だが慎悟はそれに鼻を伸ばすことなく、冷静に返した。
『…悪いけど、俺には心に決めた人がいるから』
そう言って女の手をあしらうと、彼はソファをゆっくりと立ち上がった。
フロアを見ると、男女が入り乱れて踊っていた。人工的な香水、女の化粧品、酒、人々が密集して作り上げられた匂いに酔いそうになっていた。
ここは空気が悪い。
そもそも慎悟はやかましい場所があまり好きではなかった。適当に話をつけてここを出ようと決めた。
一緒に異国の地へ留学してきた彼女は今頃勉強でもしているのであろうか。アメリカの語学学校でできた友人とボイスチャットでもして英語の特訓でもしているのかもしれない。
こちらでは安全面を考えて、セキュリティ万全のマンションを借りて住んでいる。学生の身分で婚約者同士ということで部屋は別だけど、隣の部屋同士。お互いの家を行き来して、夜は同じベットで休むのでほぼ半同棲状態とも言える。
もう夜も遅いから彼女は寝てしまってるかもしれないけど、寝顔でもいいから彼女の顔がみたいと思った慎悟は、女の腰に腕を回して鼻を伸ばしている友人に「帰宅する」と伝えるとすぐに車を呼び、そのまま真っすぐ帰宅していった。
──慎悟に素気なくあしらわれた女はじとっと彼の後姿を見つめ続けていた。
その表情は屈辱と不満でいっぱいになっていたのである。
■■■■■
「…部屋にいないと思ったら」
合鍵で彼女の部屋に入ると、そこは真っ暗でもぬけの殻だった。まさか外泊でもしているのか? と首を傾げながら自分の部屋に帰ると……いた。
彼女は慎悟が使っているベッドの真ん中ですやすやと眠っていたのだ。完全に熟睡しているようで、扉を開けた音には全く反応していないようだ。
慎悟は音を立てないようにベッドの端に座ると、彼女の寝顔をじっと見つめた。ベッドの傍らには語学学校のテキストが投げ出されており、途中まで頑張っていた痕跡が残されていた。それを見て慎悟は小さく笑った。
見知らぬ土地に一緒に来たはいいが、自分とは違う学校にいる彼女は大丈夫かと心配であった慎悟であったが、それは全くの杞憂であった。
ある日突然、“エリカ”に憑依して見知らぬ環境に自力で馴染んだ彼女のことだ。多少言語に困っても、持ち前のポジティブさですぐに友人を作った。日本語以外の母国語を操る人間たちに囲まれて過ごせば、水を得た魚のように彼女はドンドン吸収していった。当初の拙い英会話能力が嘘のように、意思疎通出来るようになったのだ。
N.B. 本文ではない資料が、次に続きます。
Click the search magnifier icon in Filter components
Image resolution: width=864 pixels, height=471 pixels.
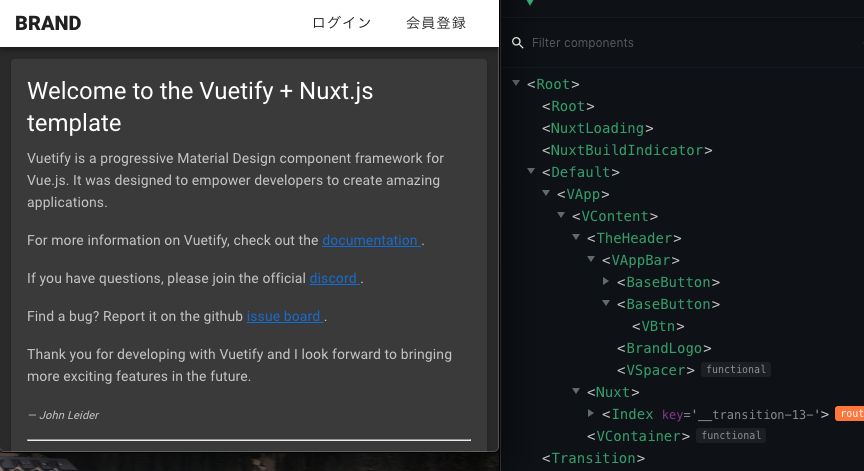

今では仲のいい友人とカレーパーティを開いて楽しそうに過ごしているくらいである。
慎悟は穏やかな笑みを浮かべて、寝入っている彼女の白い頬を指で撫でた。それに反応したのか、半開きになっている口がピクリと動き、モゴモゴ動きはじめる。
「ん゛……」
寝ぼけ半分で薄っすらと目を開けると、しばらく視線が定まらないようにボーッとしていた彼女は、目の前にいるのが誰か気づくと眉をひそめて慎悟を睨みつけていた。
「…あ…不良め、やっと帰ってきたのかー」
「ただいま。…部屋にいないからどこかに行ってるのかと思ったぞ」
「めっ」
寝起きで不機嫌な笑にキスをしようと身を屈めた慎悟であったが、手のひらで口元をペンッと叩かれて拒否された。
笑はむぅっと不満そうに唇を尖らせていた。
「不良な慎悟くんとはキスしてあげません……タバコ臭いお酒臭い」
「少しだけ酒は飲んだけどさ……そんな事言うなよ」
慎悟から香る酒の匂いに顔を歪めた笑に苦笑いしつつ、その手をやんわりとほどくと彼女の唇に軽いキスを落とす。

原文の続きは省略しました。